Output (I want): Same string but with the identified entity instances with hyperlinks (which is also a string) i.e.
output="<a href="https://en.wikipedia.org/Barack_Obama"> Barack Obama </a> is the President of ""<a href="https://en.wikipedia.org/United_States"> United States. </a>"
BUT IT IS A PYTHON QUESTION REALLY.
This is what I have
#API CALLS ABOVE WHICH IS NOT RELEVANT.
output=input
for x in range(0,result.print_entities()):
print len(result.entities[x]["instances"])
previdx=0
idx=0
for y in range(0,len(result.entities[x]["instances"])):
try:
url= "https://permid.org/1-" + result.entities[x]['resolutions'][0]['permid']
except:
url="https://en.wikipedia.org/wiki/"+result.entities[x] ["name"].replace(" ", "_")
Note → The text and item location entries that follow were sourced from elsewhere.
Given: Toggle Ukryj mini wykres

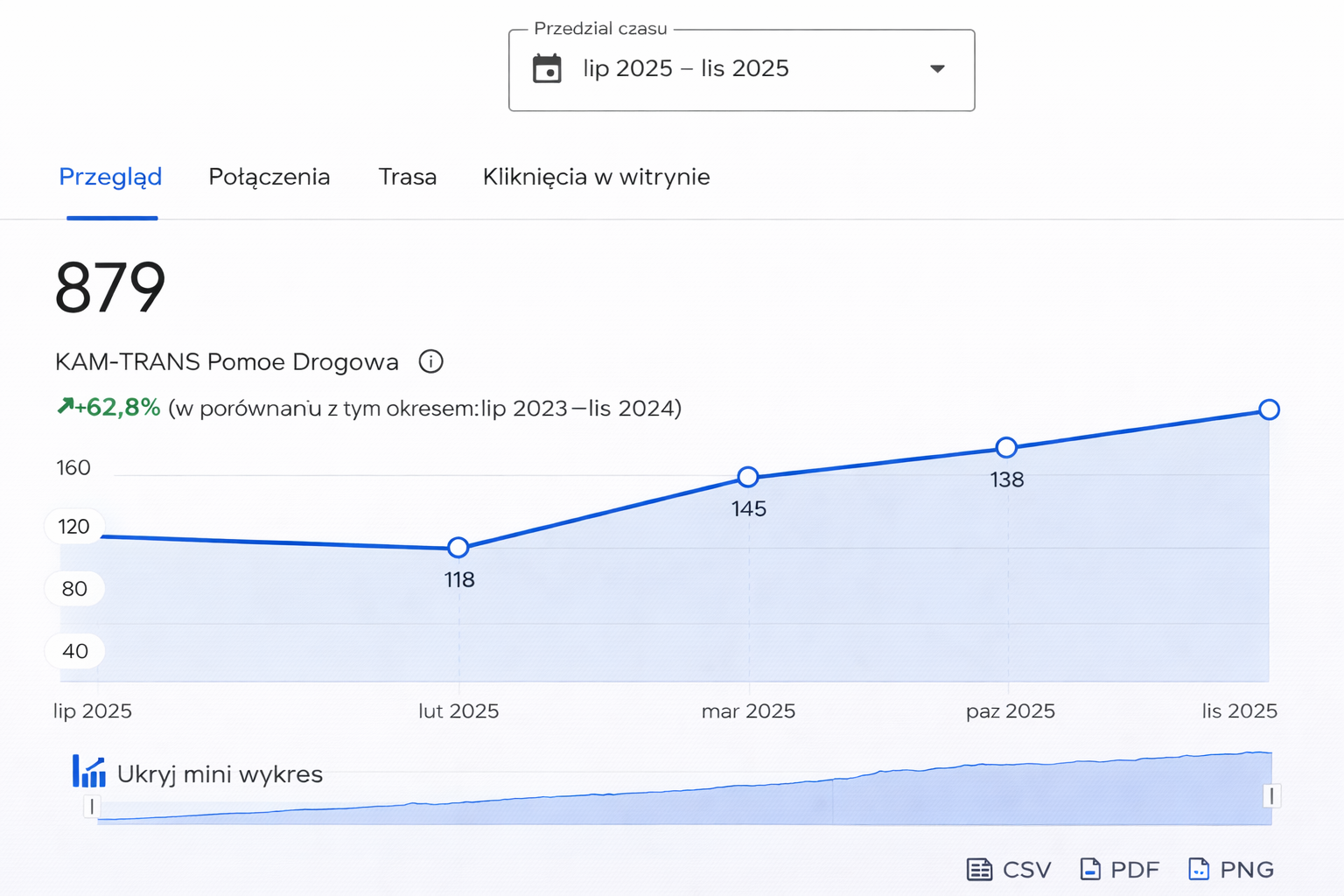Looking at the screenshot, I should 219,774.
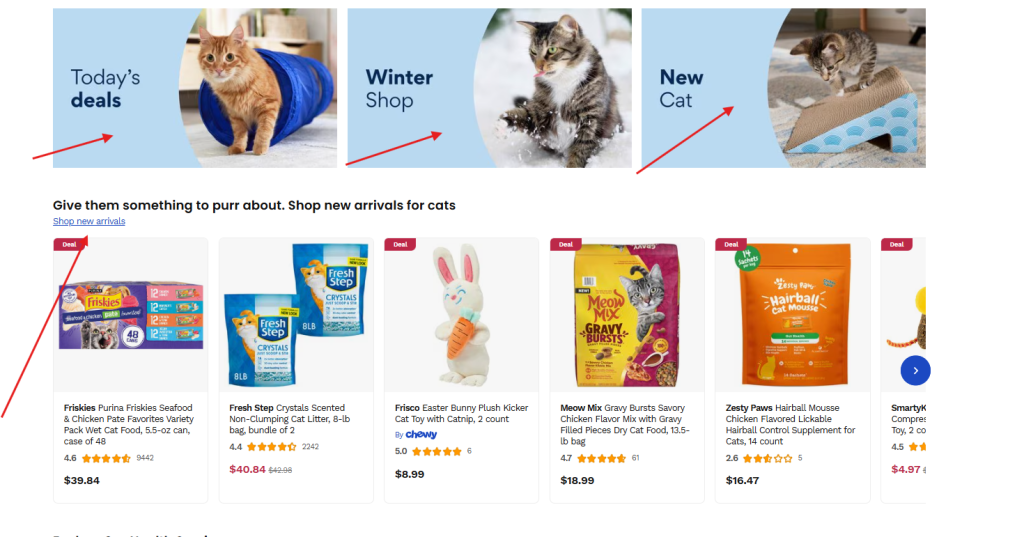Click the star rating of Meow Mix food

601,458
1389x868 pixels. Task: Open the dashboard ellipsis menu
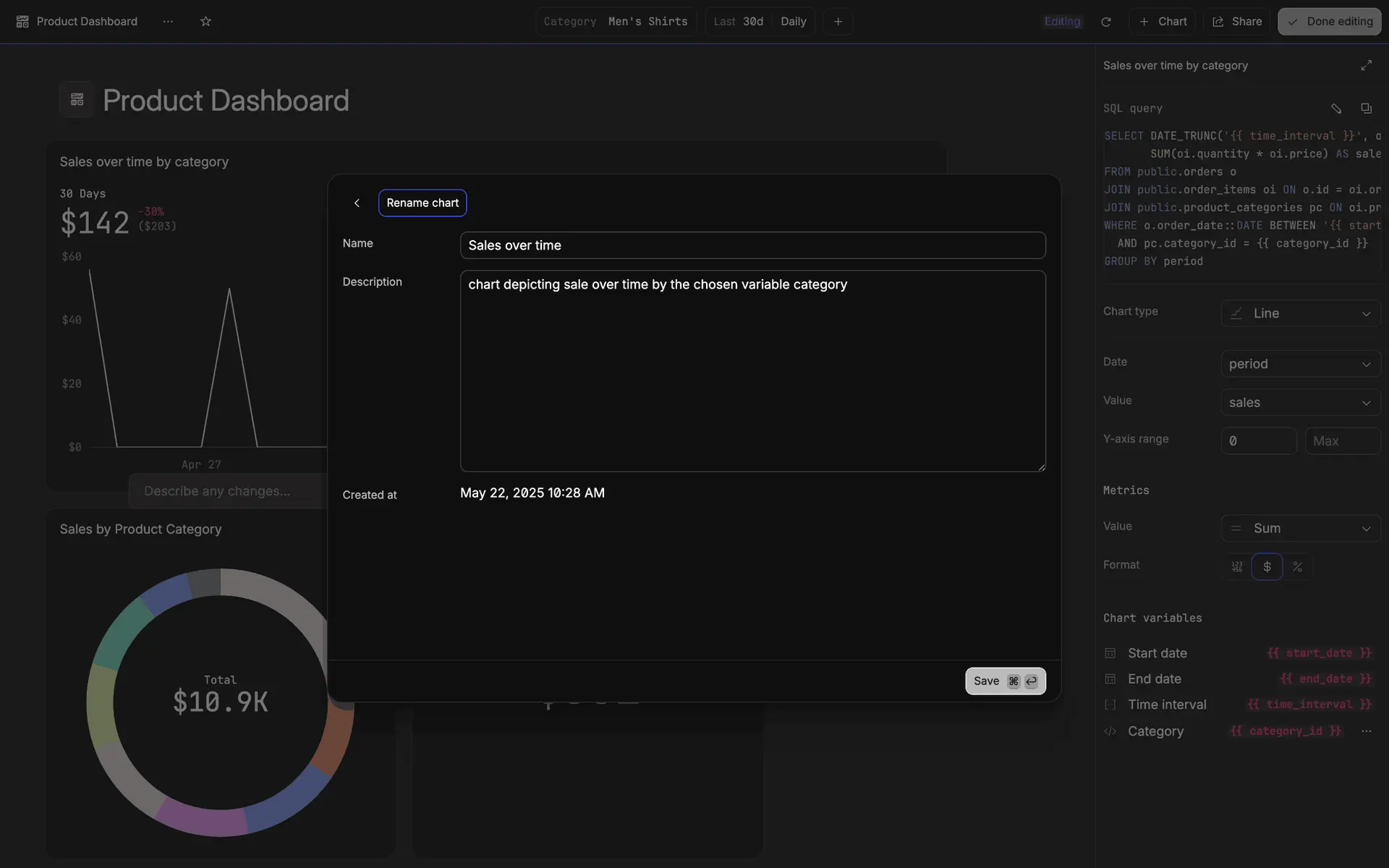[x=168, y=22]
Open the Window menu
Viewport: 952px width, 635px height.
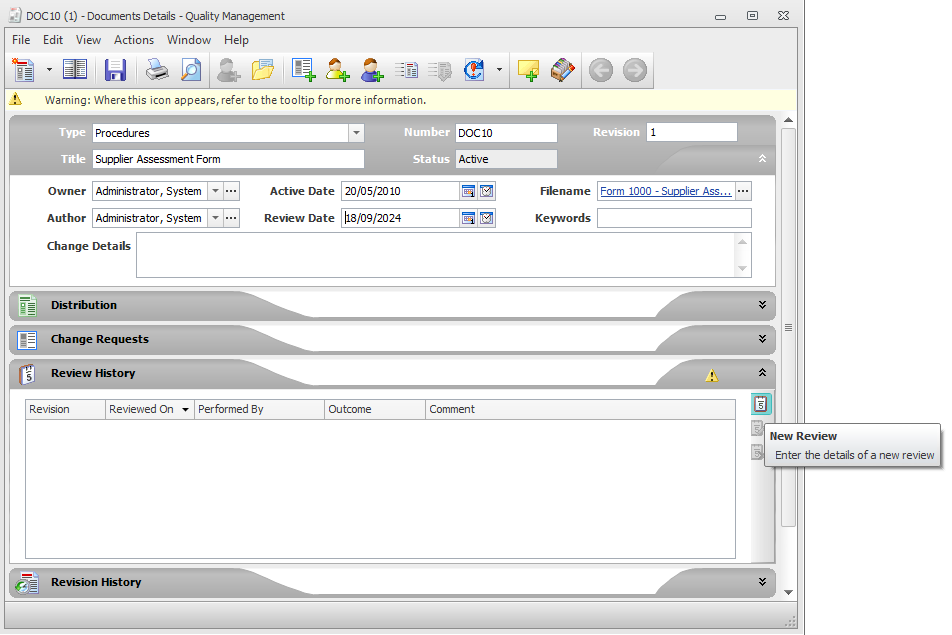[188, 40]
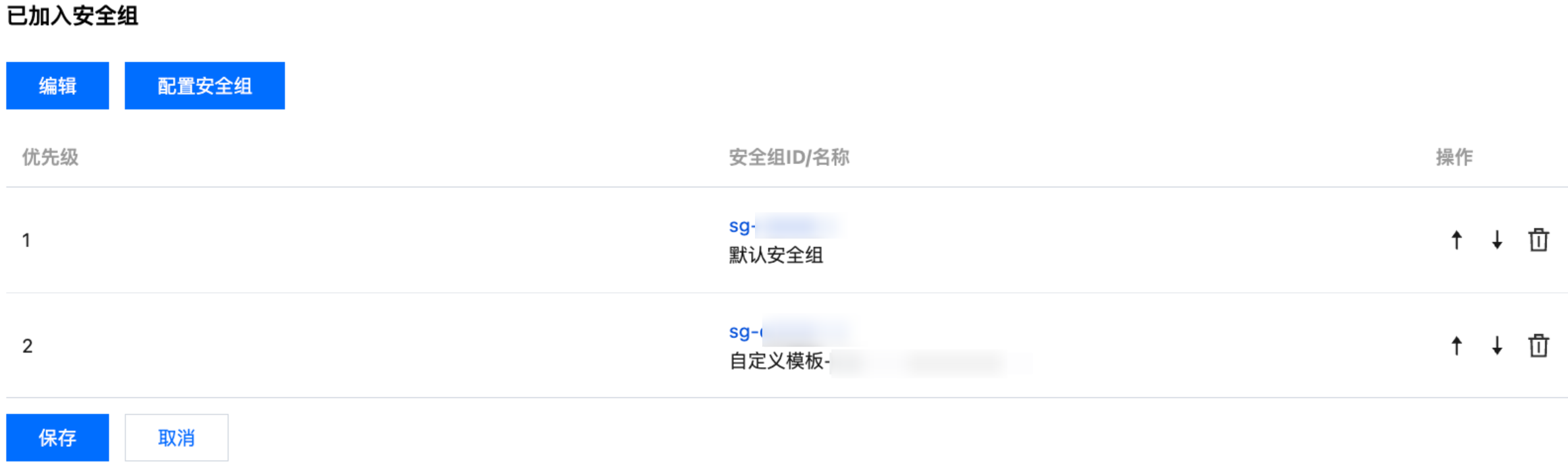Click the 已加入安全组 section title
The height and width of the screenshot is (466, 1568).
click(72, 16)
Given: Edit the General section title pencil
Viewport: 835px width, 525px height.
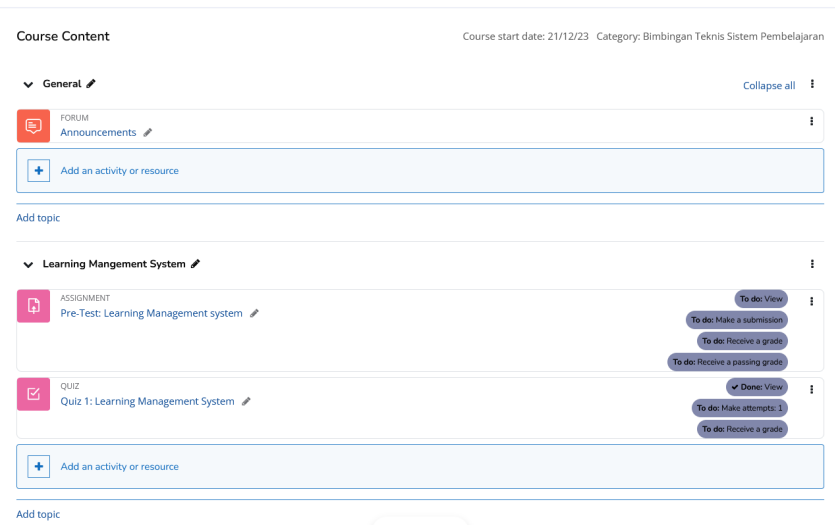Looking at the screenshot, I should pos(92,84).
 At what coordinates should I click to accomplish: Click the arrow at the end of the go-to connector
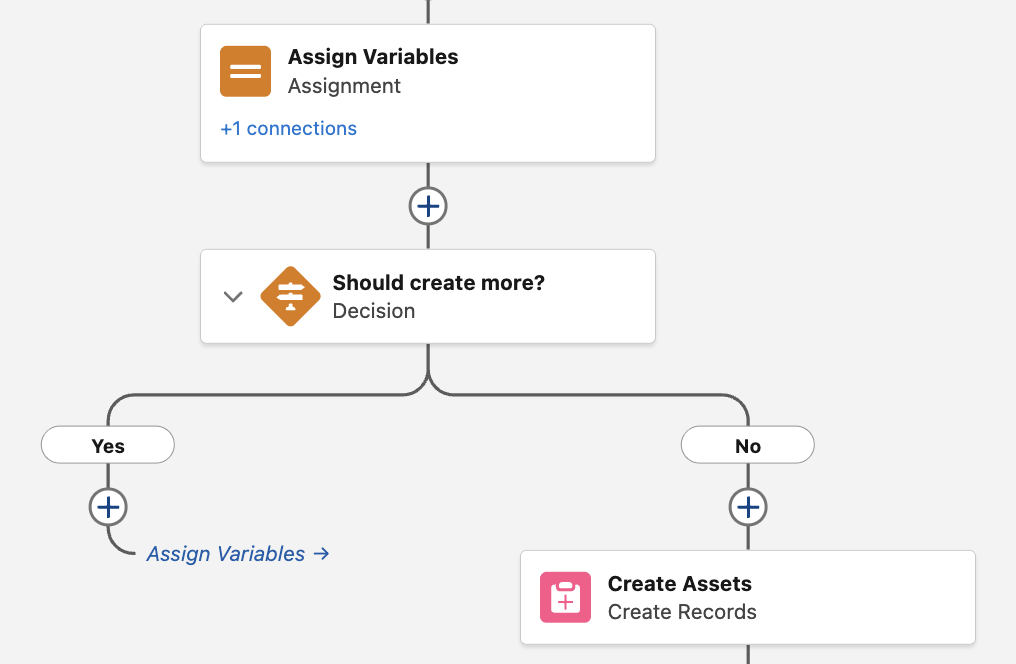point(321,554)
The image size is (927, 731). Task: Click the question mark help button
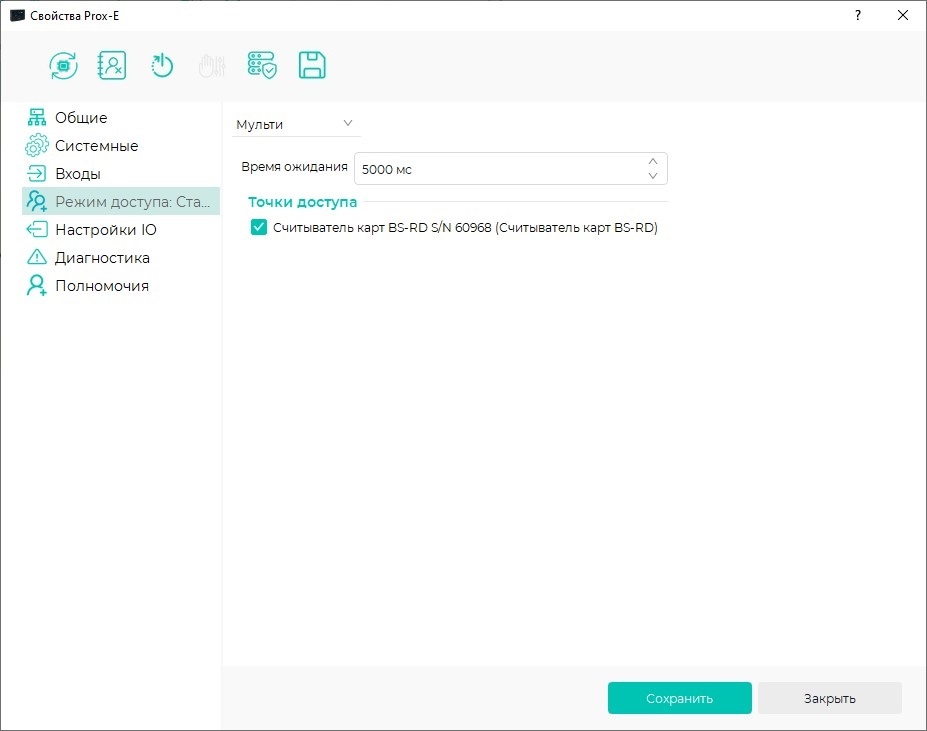coord(857,15)
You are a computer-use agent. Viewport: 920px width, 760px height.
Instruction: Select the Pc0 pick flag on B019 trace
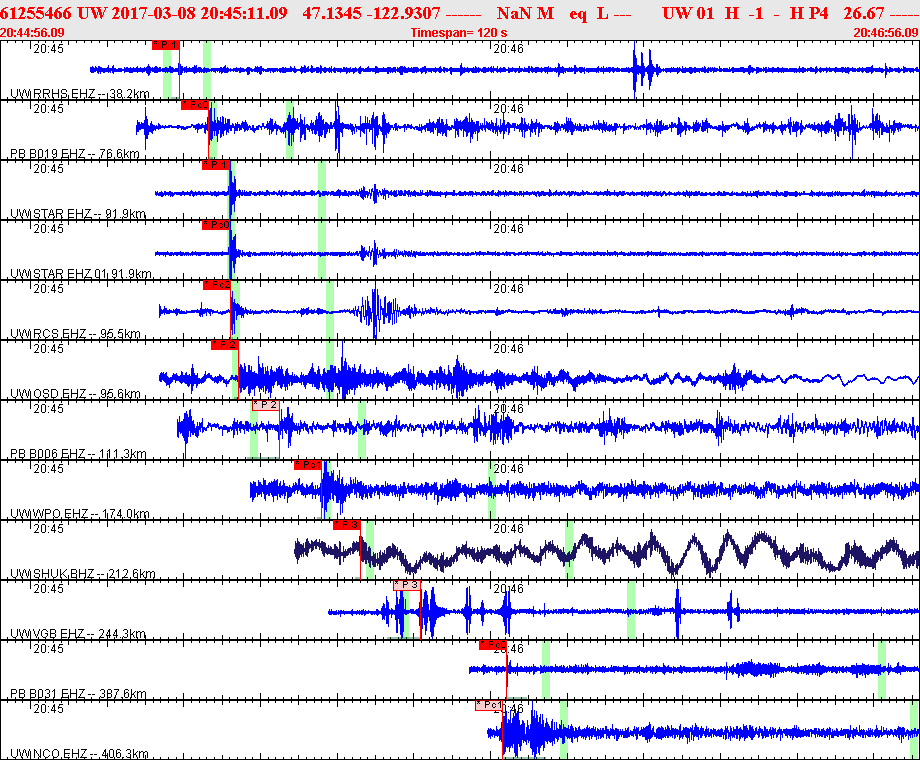click(x=194, y=105)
print "Generating wiki page link"
print url+"\n"
#THE PROBLEM STARTS HERE
offsetstr=result.entities[x]["instances"][y]["offset"]
lenstr=result.entities[x]["instances"][y]["length"]
output=output[:offsetstr]+"<a href=" + url + ">" + output[offsetstr:offsetstr+lenstr] + "</a>" + output[offsetstr+lenstr:]
print output
Now the issue is, if you read the code properly you'll know that after the first iteration, the output string changes - therefore for subsequent iterations, the offset values no longer applies in the same manner. So, I cannot make the expected change.
Basically trying to get:
input = "Barack Obama is the President of United States"
output= "<a href="https://en.wikipedia.org/Barack_Obama"> Barack Obama </a> is the President of ""<a href="https://en.wikipedia.org/United_States"> United States. </a>."
How can it be done, I wonder. Tried splicing n dicing but string just gets garbled.